Selected passage »
::::
Clustering with labels?

New Altair Community Member

Nov 15, 2016

Updated Nov 5, 2024 by Jocelyn

Hi,

is there any way to do clustering with labels to control performance (in classification)? what operator can I use to do that (e.g with k-means?)

and is there some way to cluster the data with the "help" from labels if the class is known, so I mean clustering based on given labels (e.g find out which class label is clustered together, and then get the centroid of that local cluster and so on... ?)

Is there some operator existent that uses labels for clustering? I just want to find out some more properties about my dataset and my classes (e.g local cluster labels centroid tables... etc.)

Find more posts tagged with

AI Studio

Clustering

Sort by:

1 - 9 of 91

dang

New Altair Community Member

Nov 15, 2016

If you have labeled data, most of the time clustering is bring owls to Athens....

Of course you can use 'set role' to make lable column to normal regular attributes and pretend to not have any label information. Use the data without special attribute 'label' you can do any clustering you want.

Hope that makes senses...

Fred12

New Altair Community Member

Nov 15, 2016

I know the purpose of clustering, but I want to compare the found clusters with labeled "clusters" if you know what I mean, to find the "goodness" of clusters by comparing them with some ground truth...

any sophisticated way to do so? any ideas?

MartinLiebig

Altair Employee

Accepted Answer

Nov 15, 2016

did you try Map Clustering on Labels and then the performance operators?

Fred12

New Altair Community Member

Nov 15, 2016

yeah thanks, that seemed to work, but I still don't know how that operator works,

how is it choosing which cluster is what label?
::::
Task statement »
From the clustering-with-labels thread above, write out word for word the stretch that opens with "If you have" and closes with "clustering you want.".

Dataset extract »
::::
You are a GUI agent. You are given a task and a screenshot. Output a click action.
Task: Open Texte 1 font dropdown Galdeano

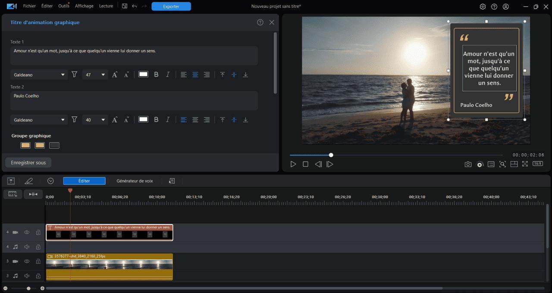39,75
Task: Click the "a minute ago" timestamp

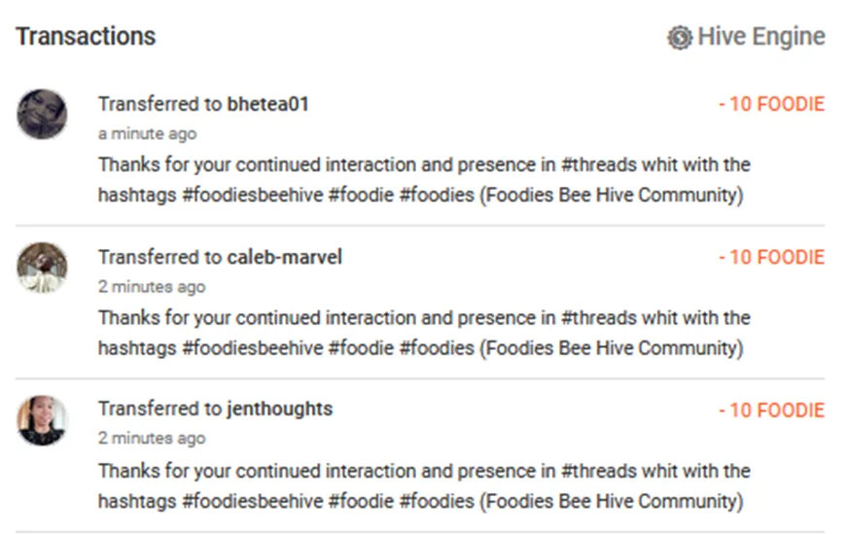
::::
Solution for this task »
If you have labeled data, most of the time clustering is bring owls to Athens....

Of course you can use 'set role' to make lable column to normal regular attributes and pretend to not have any label information. Use the data without special attribute 'label' you can do any clustering you want.